No one can talk more while saying little of substance and so it is quite natural that Kent – the ultimate Johnny-Cab minister - was the centre of attention at a Thursday event announcing something called the Open Government Initiative. He took a microphone at one point and wandered around reading his script. The effect was far less impressive than that description makes it sound.
He was demonstrating technology that was a couple of decades old to do something that researchers have been doing for almost a century: ask a group of people to answer a bunch of questions. There was nothing new in it at all.
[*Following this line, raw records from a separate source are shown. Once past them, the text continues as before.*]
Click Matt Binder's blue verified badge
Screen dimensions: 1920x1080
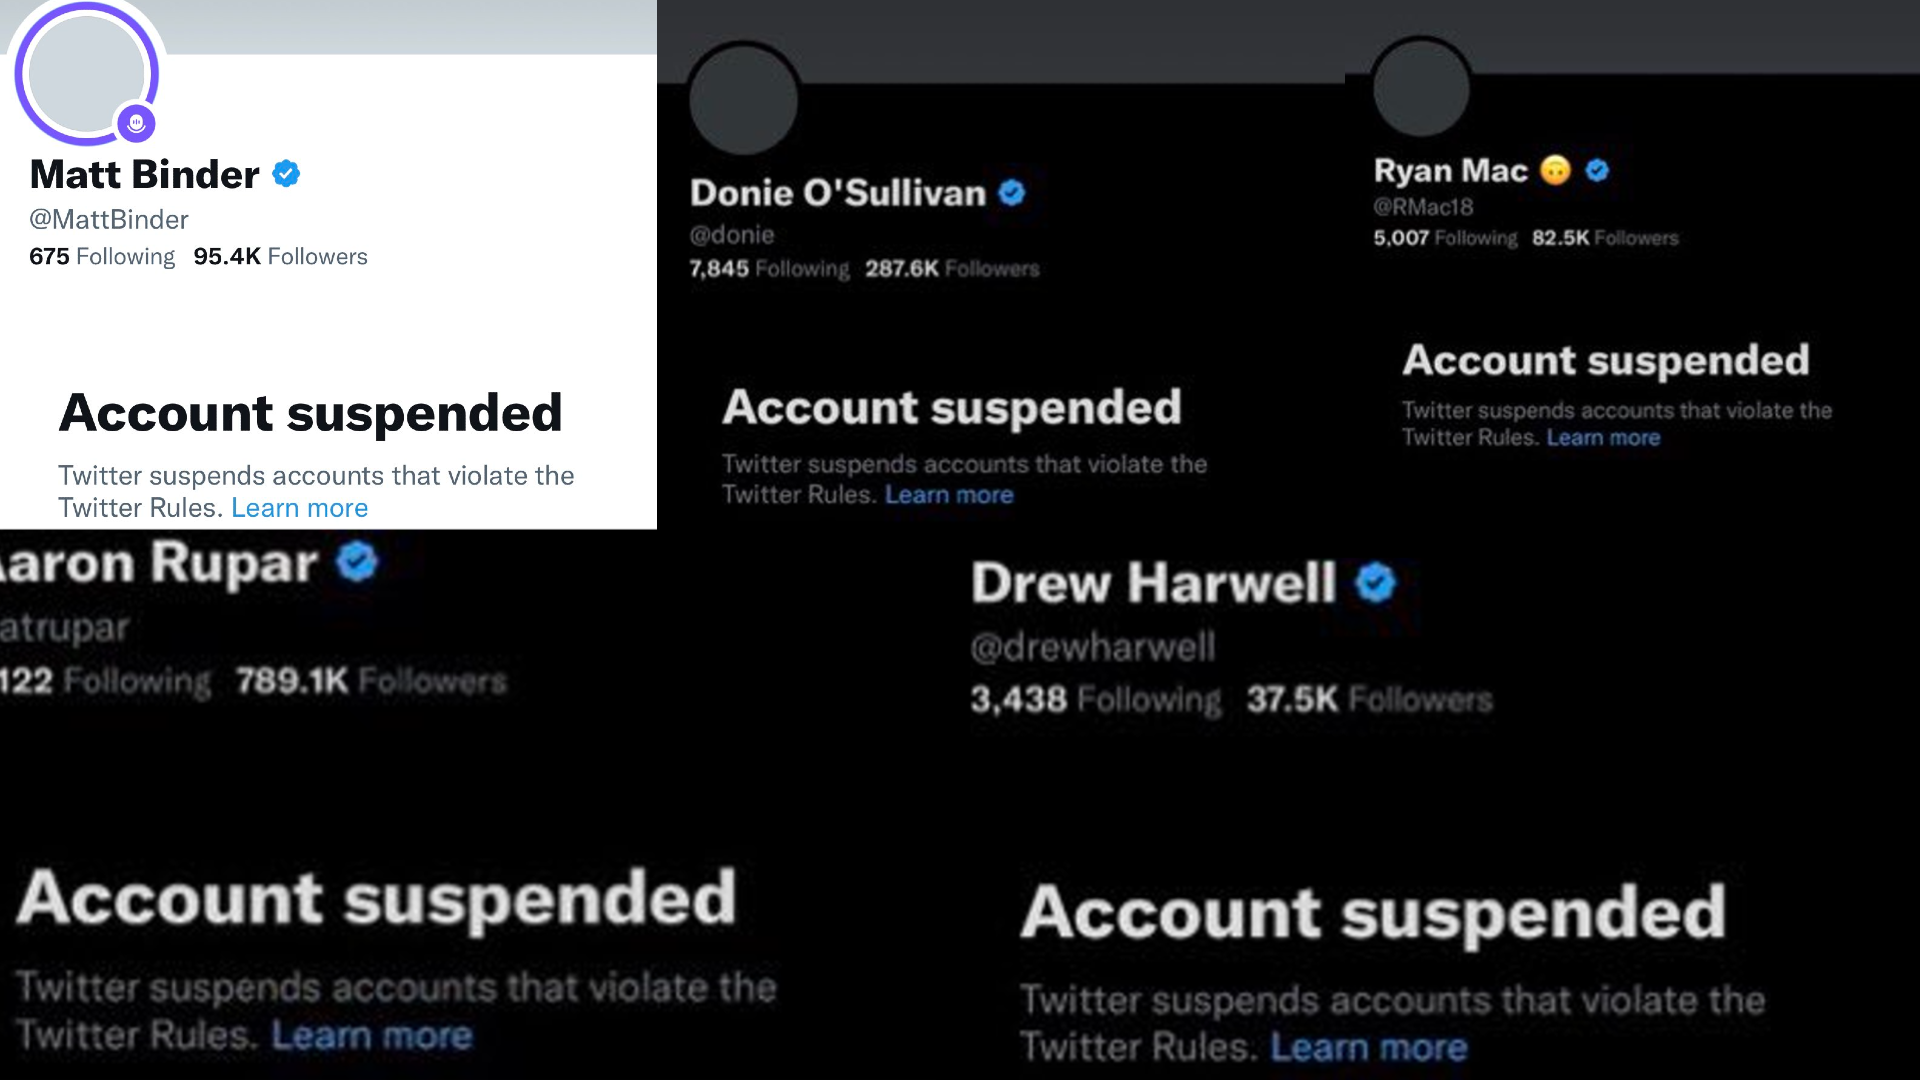point(286,173)
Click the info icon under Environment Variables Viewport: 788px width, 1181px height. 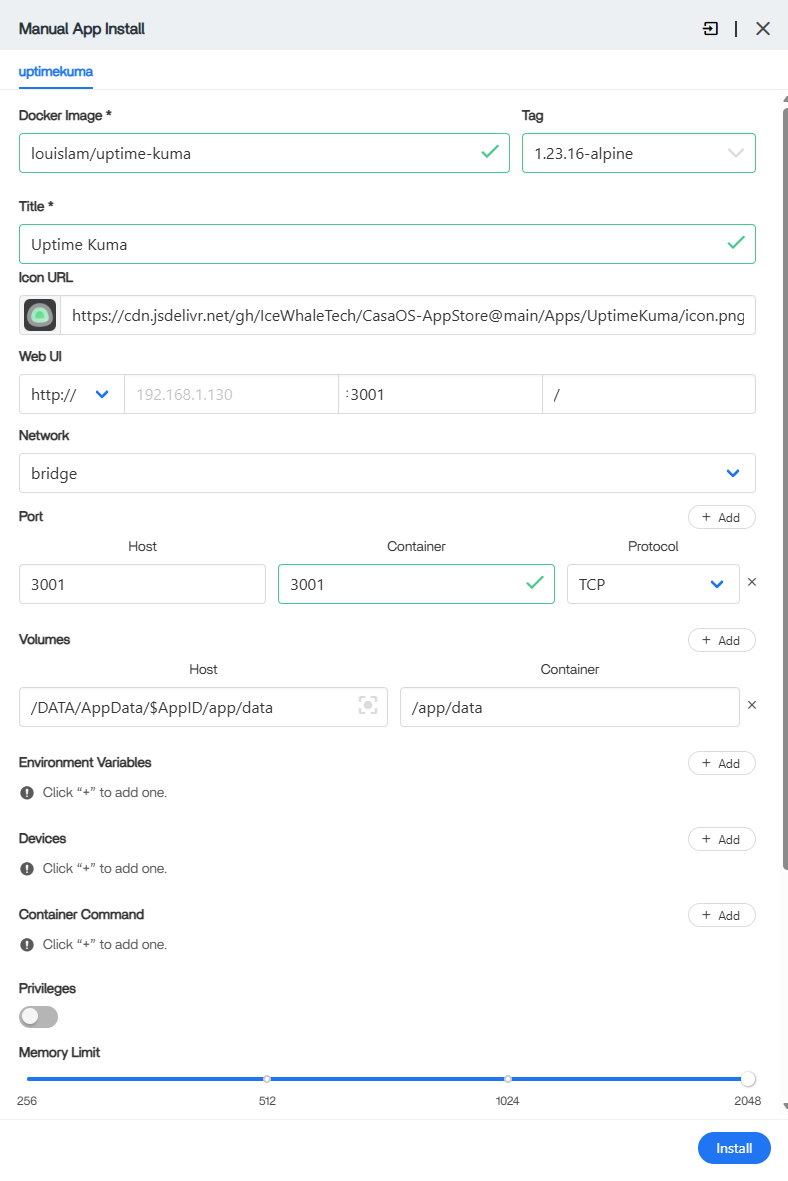pos(27,792)
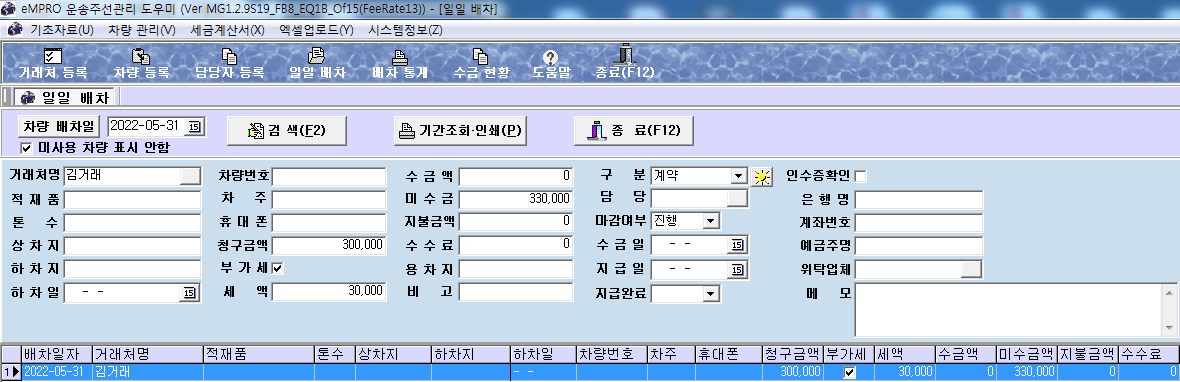Click the 기간조회·인쇄(P) button
The height and width of the screenshot is (382, 1180).
tap(460, 130)
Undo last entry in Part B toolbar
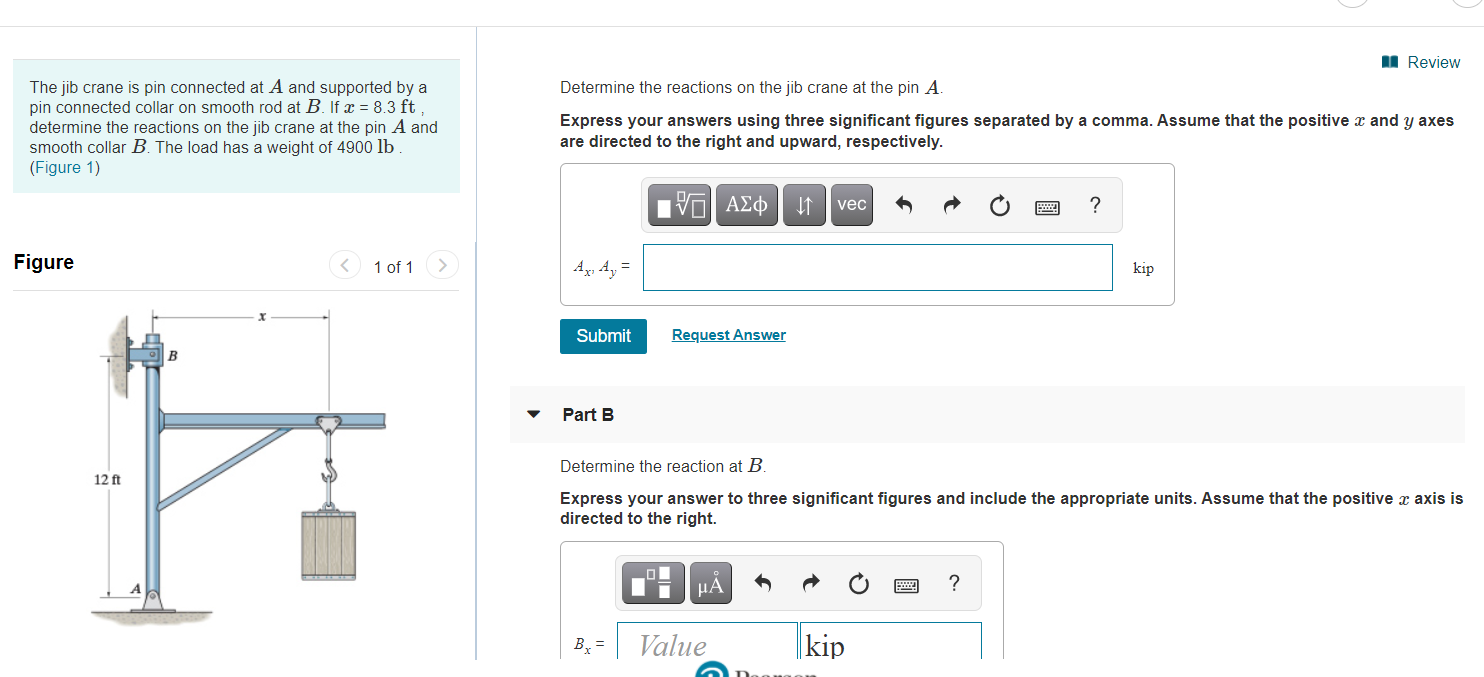The image size is (1484, 677). click(763, 584)
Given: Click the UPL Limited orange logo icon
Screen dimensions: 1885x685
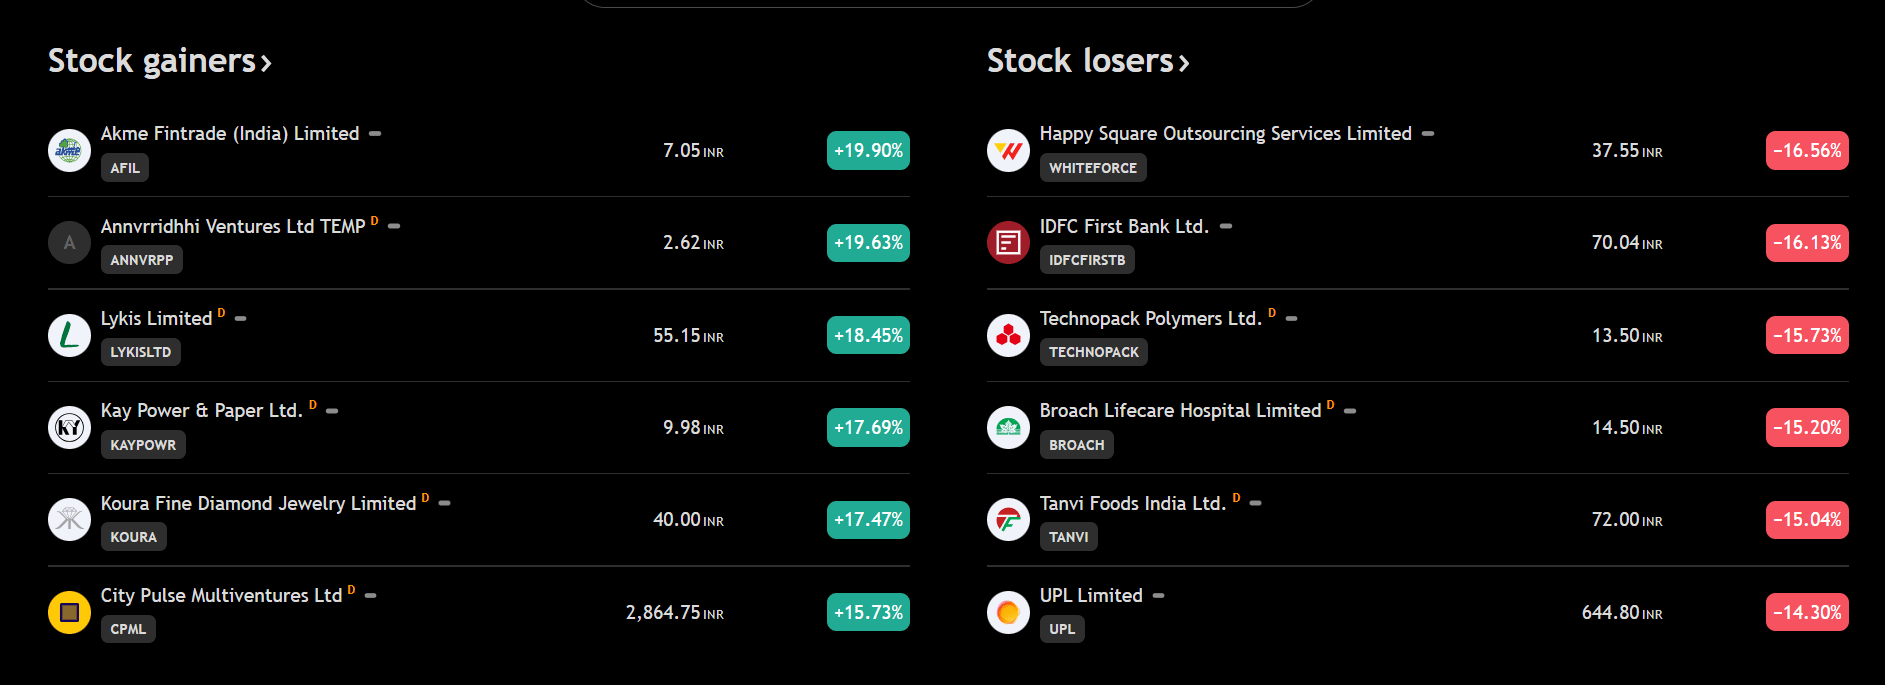Looking at the screenshot, I should (x=1008, y=612).
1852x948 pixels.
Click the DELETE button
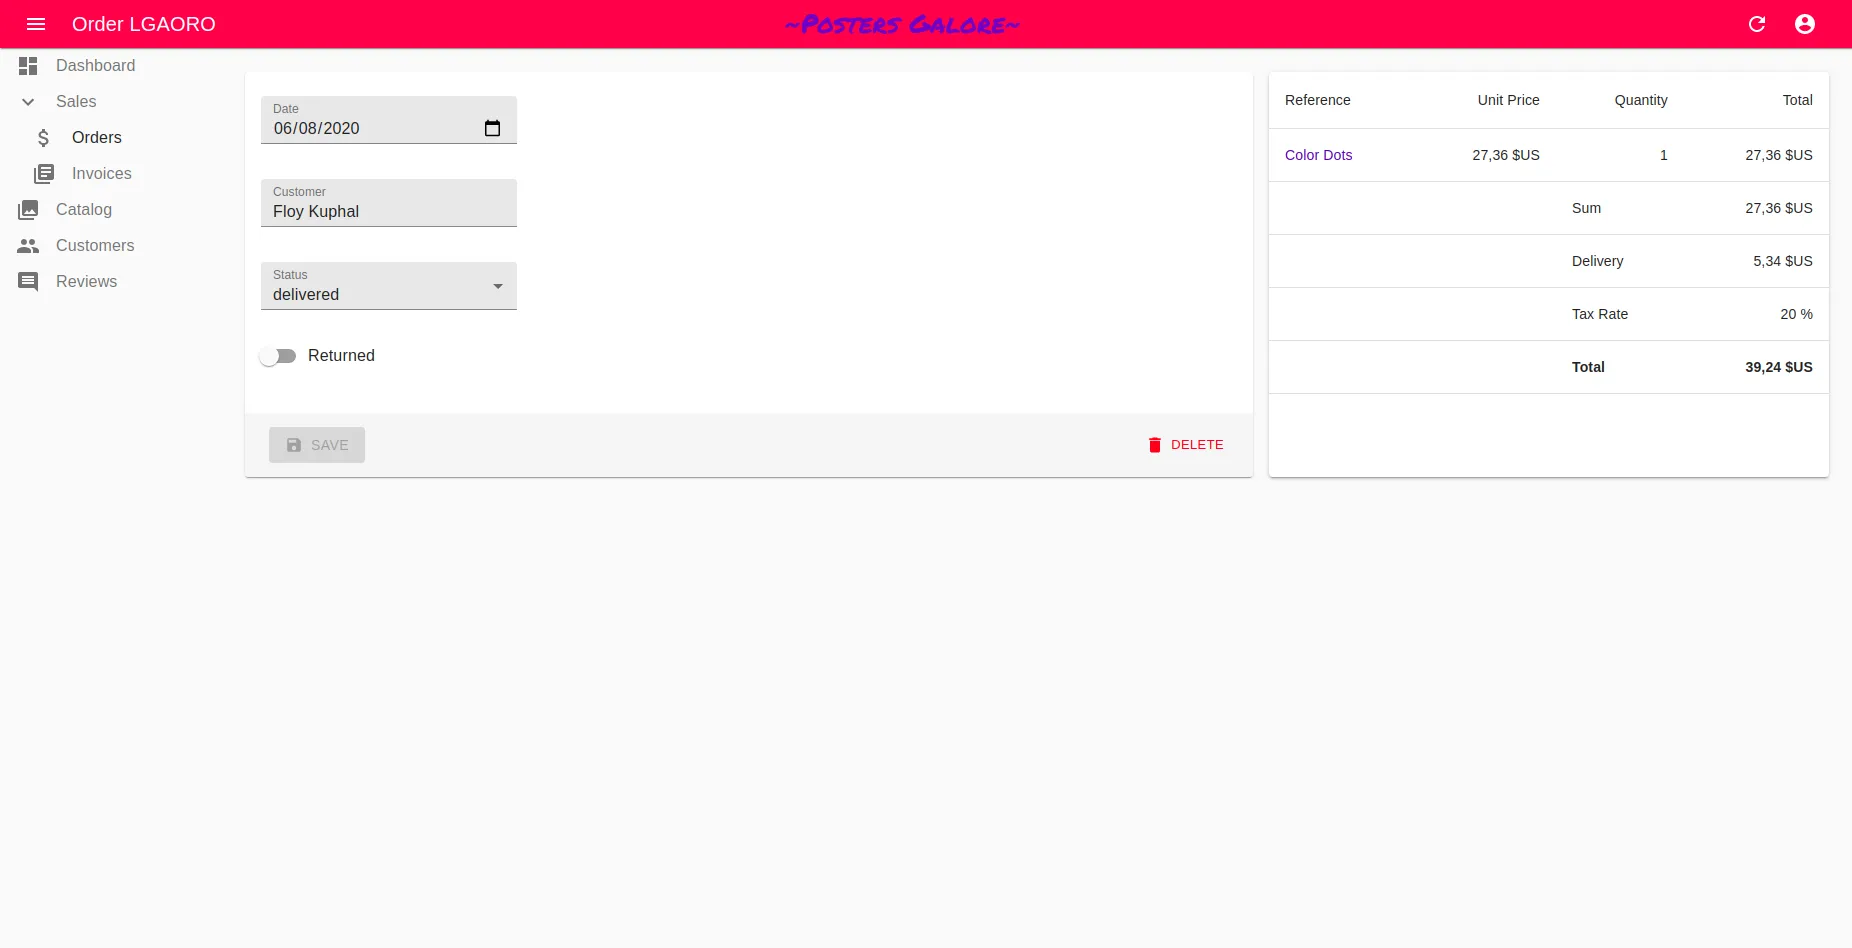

The group of people that took part in the event were all invited and about three quarters were Conservative politicians, bureaucrats, and Conservative political staffers. The rest were people from not-for-profits and a few reporters, who didn’t take one of the voting boxes. Kent posed the questions and the crowd pressed buttons to record their answers.
The really sharp ones among you have already figured out the big punch line in all this. The political party that has sustained itself in office for the past decade by rigging polls used the ultimate rigged poll as a tool to show how they had – supposedly - completely reformed their ways.
That wasn’t the only groaner of the day, either.
The Conservatives promised in 2003 to release reports for government within 30 days of getting them.
So far the Conservatives have honoured their promise in the breach rather than the observance.
And so it remained on the day they launched the Great Openness Initiative: a news release trumpeting the release of a housing needs assessment in Nunatsiavut didn’t actually involve releasing the report.
The truly sad part about the stunt on Thursday is not Steve Kent’s poor imitation of Damian Killian.
Nor is it the $4,566 the stunt cost the taxpayers.
No.
The truly sad part about the event is that if the provincial Conservatives were sincere in their efforts both to run an open and transparent government and win back public trust in their intentions, they only had to do something.
Not promise to do something in the future, which is what Thursday’s stunt was.
Do something now.
You see, the idea of open data isn’t new. Lots of governments have information that people can use to find new mineral deposits, to research disease patterns, study populations and what people are doing. Government has all sorts of information. Unfortunately, it is mostly locked away both literally in the sense of file rooms and locked cabinets and figuratively in the sense of attitudes that make it hard for people to get the information.
So all a government would have to do is more thing like they do already with Community Accounts.
Open information? Well, that’s another thing the provincial government could just do, rather than think about it or talk about. Just do it. They could start by giving people information rather than trying to charge them more than $1,600 for simple facts and figures that should be readily available as part of the Open Data or Open Information “pillars” of the Open Government Initiative Steve Kent announced on Thursday.
This would be the same Steve Kent, incidentally, who - knowing that the OGI was coming - less than a month ago insisted that people had to pay for information on how much money government spent on advertising.
It’s the huge gap between what Steve Kent and his associates say and what they do that’s been causing them a problem with voters in the first place.
You see, talk is cheap.
And talk is - quite obviously - all Steve Kent has ever had.